***

Начало — здесь. Предыдущее — здесь.

Я запустил руку в клетку с канарейкой, она забилась, пытаясь спастись от меня.

— Это жестоко, — не выдержал расслабленный.

— Конечно! А людей калечить не жестоко?

— А я-то! — крикнул он, — эх, что ты понимаешь? — шлюха!

— Я шлюха!?! — да ты сумасшедший урод! Ты хоть знаешь, кто я?

Да конечно ничего не знает, ему может быть этот птичник и достался-то так же, как мне, — случайно — он же не знает, как им пользоваться, дурак!

— Ты хоть знаешь, кто я?

— Ты облезлая шлюха, — заорал он и плюнул в меня, — блядь!

Этого я не выдержал (не я — Томочка! — она сдавила птичку) — я сдавил птичку в кулаке и метнул окровавленный комок канареечных перьев в лицо ходуном заходившему Лоренцу. Он весь натянулся, в последний раз страшно взбрыкнул, разинул рот, хватая потерянный воздух, два раза чирикнул и помер.
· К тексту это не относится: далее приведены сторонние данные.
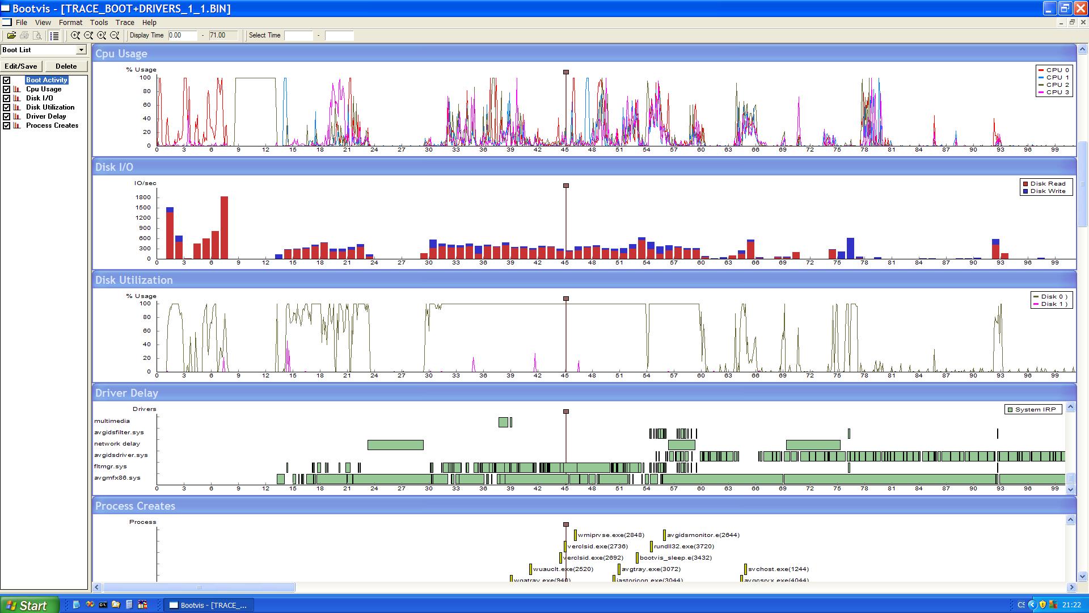Click the printer icon in toolbar
The width and height of the screenshot is (1089, 613).
click(x=24, y=35)
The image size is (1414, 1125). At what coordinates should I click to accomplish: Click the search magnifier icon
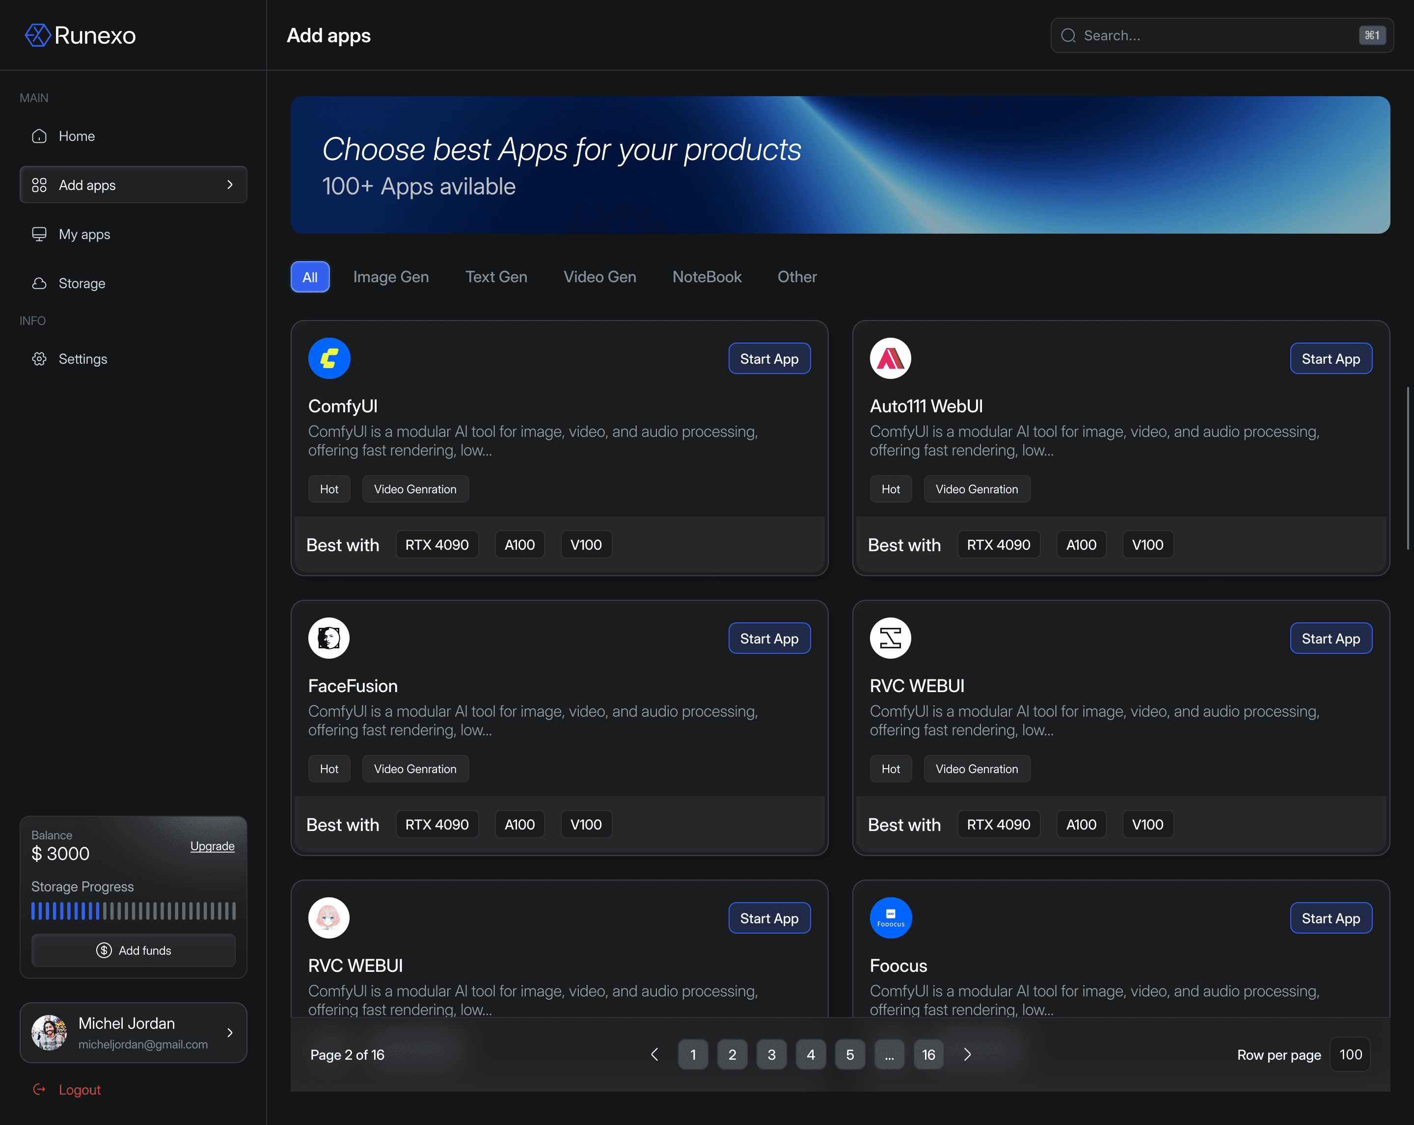(x=1068, y=35)
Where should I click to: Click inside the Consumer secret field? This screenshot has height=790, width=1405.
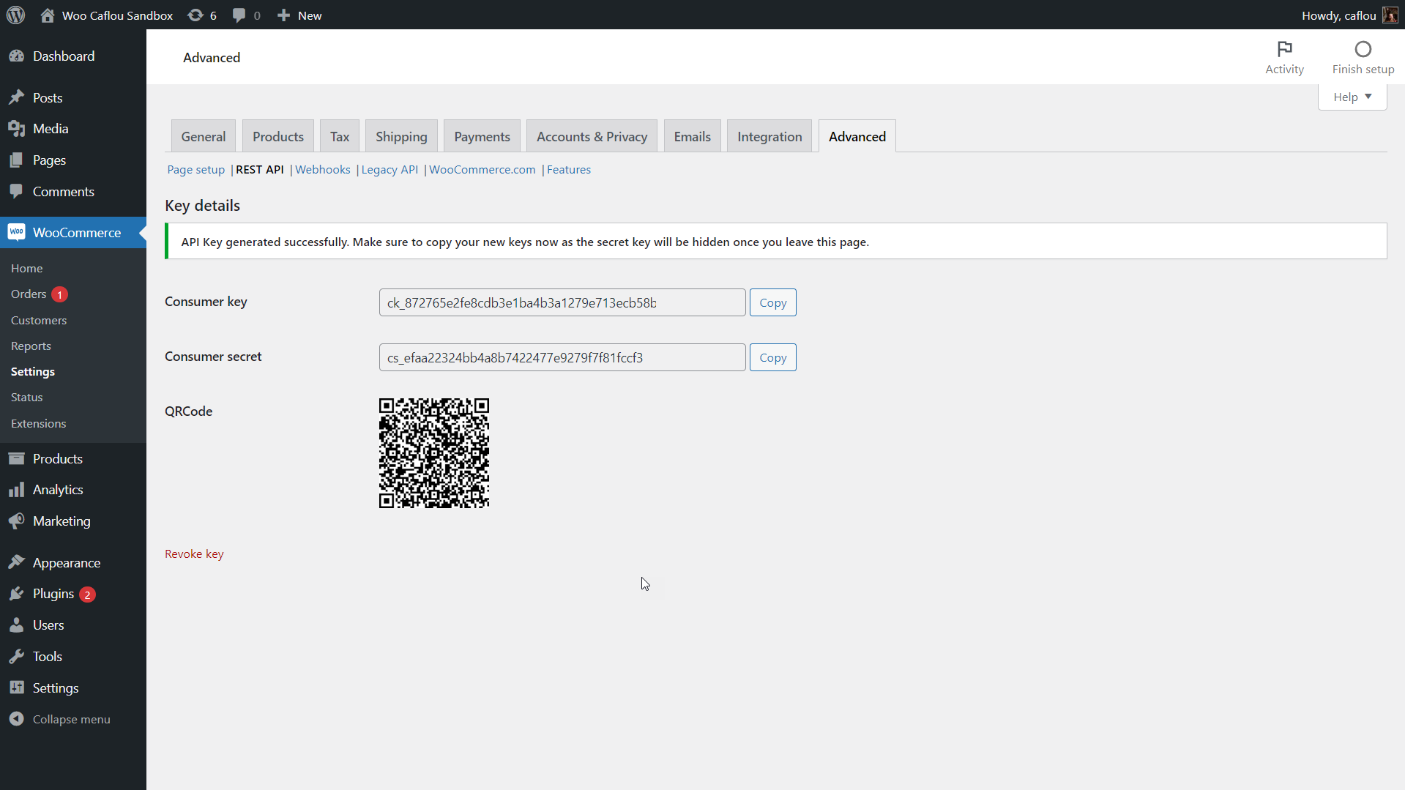561,357
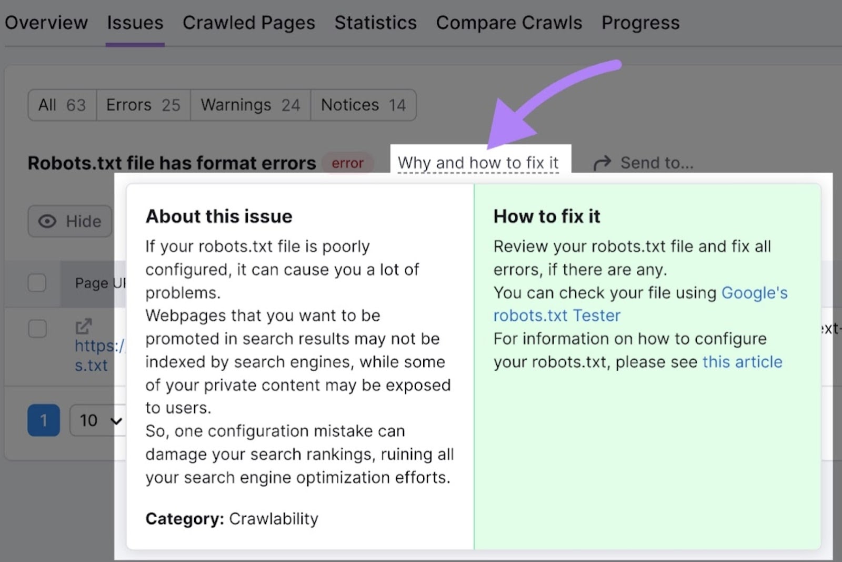The height and width of the screenshot is (562, 842).
Task: Click the eye icon on the Hide button
Action: click(x=48, y=222)

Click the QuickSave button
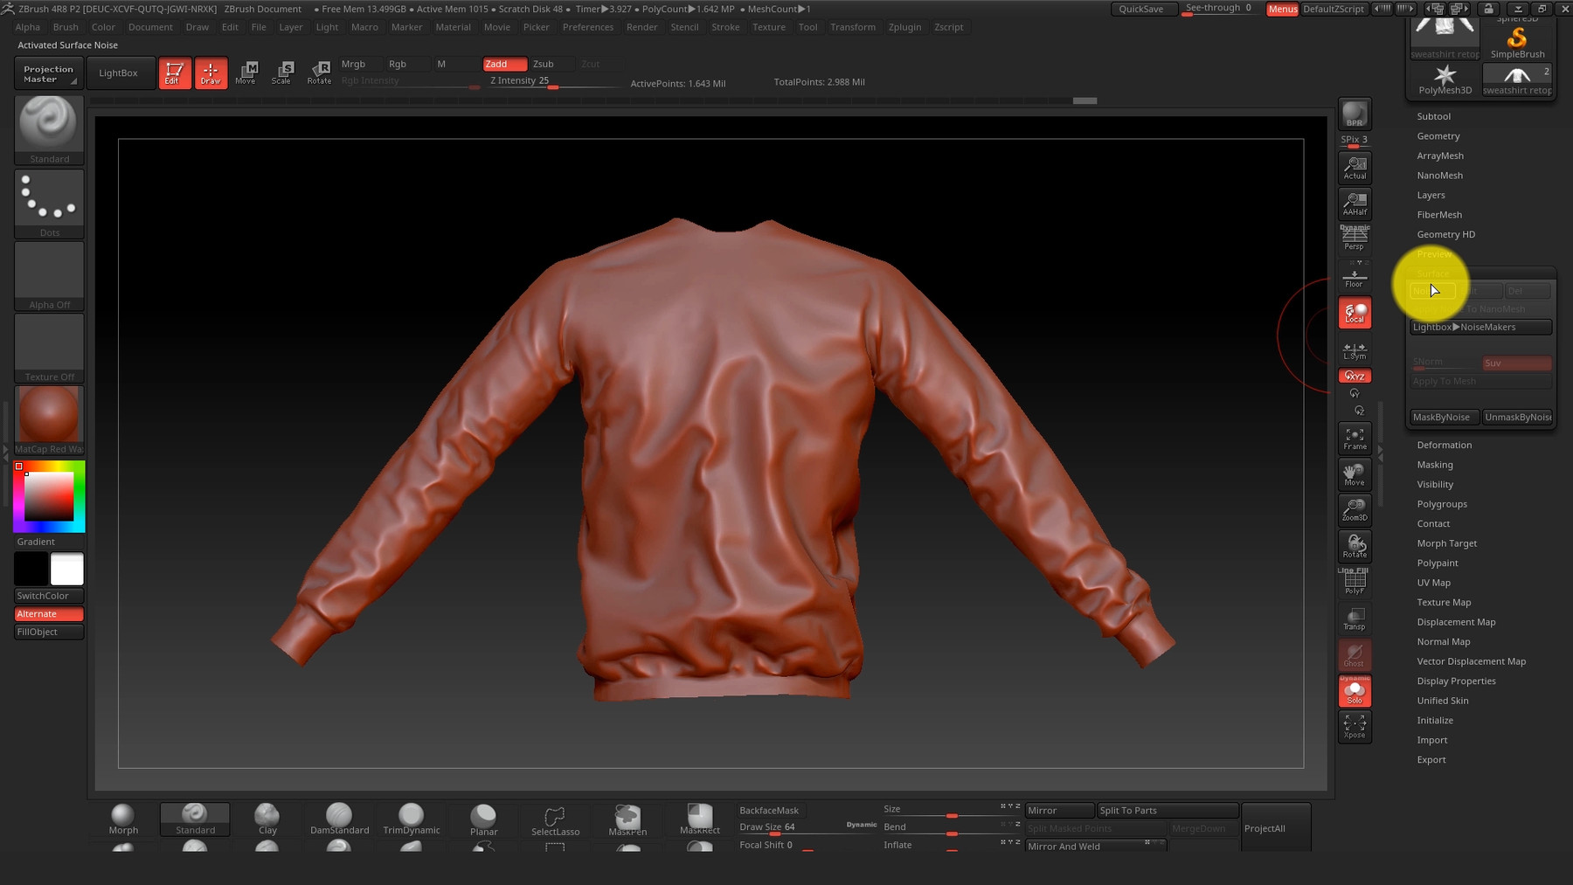pyautogui.click(x=1143, y=9)
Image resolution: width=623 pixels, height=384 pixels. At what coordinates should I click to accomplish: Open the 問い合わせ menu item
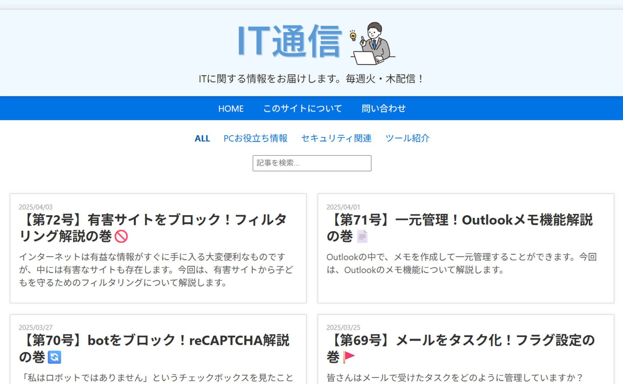point(384,108)
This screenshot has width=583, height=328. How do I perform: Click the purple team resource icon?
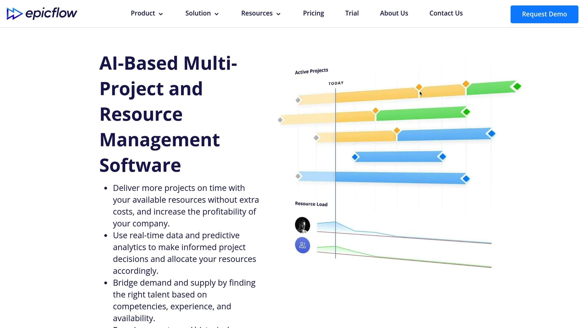(x=302, y=245)
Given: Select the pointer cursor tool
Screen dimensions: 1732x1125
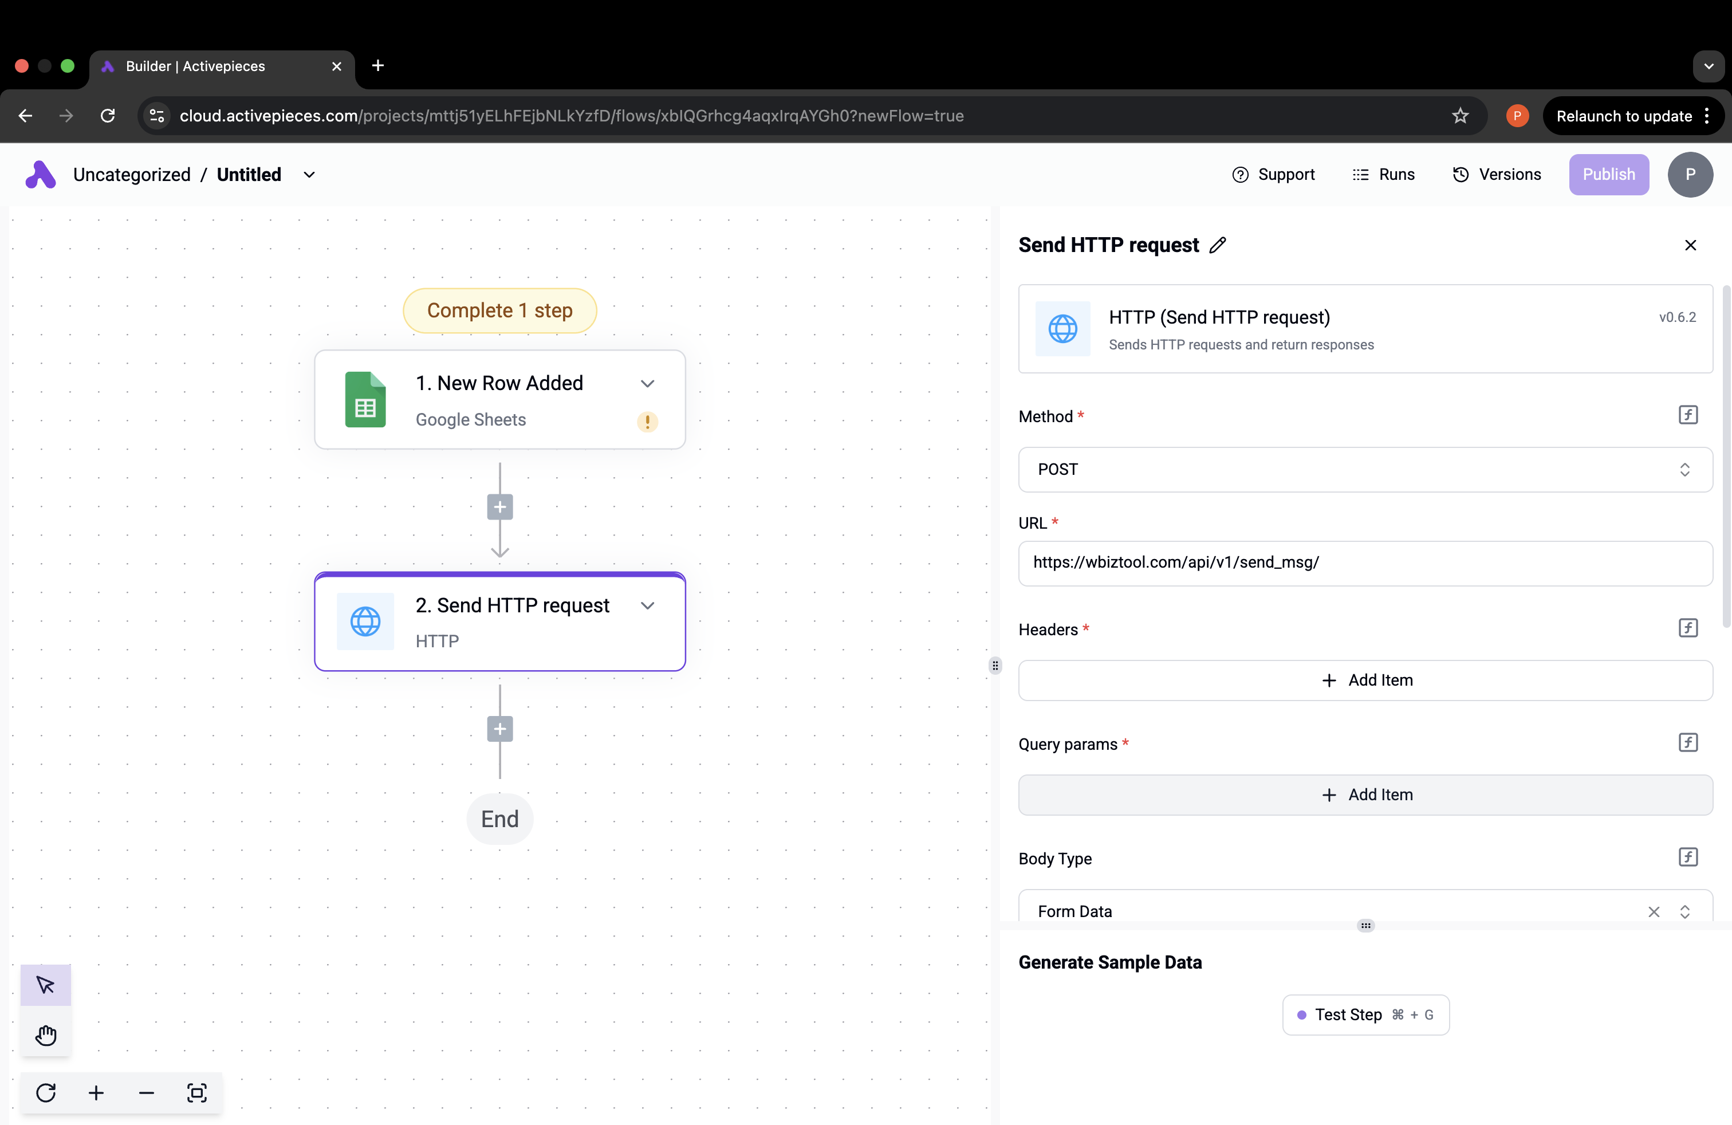Looking at the screenshot, I should point(45,985).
До чего же удачно все вышло! — такова была моя первая мысль, — великолепно, отлично, сногсшибательно! Теперь-то уж все у меня в руках — этот клад! — скорей найти себя! Так! — что делать с этой пустой клеткой? — ага, так-так-так — ну что за светлая голова! — ну-ка…

И я посадил в пустую клетку Марину Стефановну. Калека приподнялся: «Тамара, да что ж это делается? — я с ума схожу!». На место! — Геннадий упал, а Марина запрыгала в клетке.

Так, — сейчас ночь — теперь этим людям будут сниться сны. Я буду им снить! — всем одно и то же: к удачной любви и свадьбе, очень счастливые сны — все будут расслаблены. И я стал загонять поочередно птичек из всех клеток в одну — калекину. Что за вещи я видел, что за чудеса: я воочию видел чужие сны, ибо из интереса будил этих спящих, чтобы спросить хотя бы их имя. Им снились разговоры со мной.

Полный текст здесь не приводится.